Question

A 1.95-nC charged particle located at the origin is separated by a distance of 0.0800 m from a 3.78-nC charged particle located farther along the positive x axis. Both particles are held at their locations by an external agent.
(a) What is the electrostatic force on the 3.78-nC particle?
(b) What is the electrostatic force on the 1.95-nC particle?

Answer 1

Answer:

(a) The electrostatic force on the 3.78-nC particle is $10.35 \times 10^{-6} N$ along the  

    positive x axis.

(b) The electrostatic force on the 1.95-nC particle is $10.35 \times 10^{-6} N$ along the  

    negative x axis.

Explanation:

a.) The electrostatic force on the 3.78 nC particle is

    $F_1 = \frac{Q_1 \times Q_2}{4 \pi \epsilon_0 r^2} \hat{i}$    where $Q_1$ is the 1.95 nC charge at the origin, and

                                        $Q_2$ is the 3.78 nC  charge at 0.08 m from the origin

                                         r is the distance of 0.08 between the charges

                                         $\epsilon_{0}$ is the relative permittivity of 8.854 × $10^{-12} F/m$.

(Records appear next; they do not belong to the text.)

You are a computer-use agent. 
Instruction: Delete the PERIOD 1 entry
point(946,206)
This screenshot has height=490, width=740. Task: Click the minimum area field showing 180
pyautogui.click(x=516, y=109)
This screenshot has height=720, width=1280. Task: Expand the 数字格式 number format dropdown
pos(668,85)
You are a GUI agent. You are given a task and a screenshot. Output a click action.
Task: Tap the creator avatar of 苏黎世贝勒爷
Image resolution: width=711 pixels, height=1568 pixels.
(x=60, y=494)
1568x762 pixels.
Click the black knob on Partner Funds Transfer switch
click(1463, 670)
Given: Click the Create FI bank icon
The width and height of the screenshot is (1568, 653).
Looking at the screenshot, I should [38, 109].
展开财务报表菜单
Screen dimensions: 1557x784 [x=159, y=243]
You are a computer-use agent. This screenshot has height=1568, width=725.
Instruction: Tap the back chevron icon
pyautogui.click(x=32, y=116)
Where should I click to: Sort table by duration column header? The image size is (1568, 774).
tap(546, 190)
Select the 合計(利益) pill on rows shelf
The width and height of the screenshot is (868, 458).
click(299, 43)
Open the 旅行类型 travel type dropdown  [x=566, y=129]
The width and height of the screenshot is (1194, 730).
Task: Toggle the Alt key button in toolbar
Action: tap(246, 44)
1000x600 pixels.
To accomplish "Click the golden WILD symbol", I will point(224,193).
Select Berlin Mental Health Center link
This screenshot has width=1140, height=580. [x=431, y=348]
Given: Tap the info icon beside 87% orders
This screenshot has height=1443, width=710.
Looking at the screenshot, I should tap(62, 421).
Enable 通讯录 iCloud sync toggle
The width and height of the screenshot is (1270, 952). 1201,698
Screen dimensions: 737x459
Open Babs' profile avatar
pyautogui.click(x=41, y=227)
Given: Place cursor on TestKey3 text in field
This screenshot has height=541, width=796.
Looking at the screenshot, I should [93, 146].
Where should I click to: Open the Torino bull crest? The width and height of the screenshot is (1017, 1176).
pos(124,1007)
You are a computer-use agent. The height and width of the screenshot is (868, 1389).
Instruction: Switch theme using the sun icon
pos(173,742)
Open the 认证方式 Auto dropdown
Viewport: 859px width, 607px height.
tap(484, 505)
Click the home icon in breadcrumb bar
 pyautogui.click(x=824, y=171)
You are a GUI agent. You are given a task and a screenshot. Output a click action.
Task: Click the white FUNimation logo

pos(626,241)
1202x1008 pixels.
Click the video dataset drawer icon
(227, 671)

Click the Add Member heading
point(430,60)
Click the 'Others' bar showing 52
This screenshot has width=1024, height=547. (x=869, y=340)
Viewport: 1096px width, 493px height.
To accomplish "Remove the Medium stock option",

Therefore $F_1 = \frac{1.95 \times 10^{-9} \times 3.78 \times 10^{-9}}{4 \times \pi \times 8.854 \time 10^{-12} \times (0.08)^2} = 10.35 \times 10^{-6} Newton$ in the positive x direction.

b.) The electrostatic force on the 1.95 nC particle is the same as the electrostatic force on the 3.78 nC particle except that its direction is in the negative x- axis direction.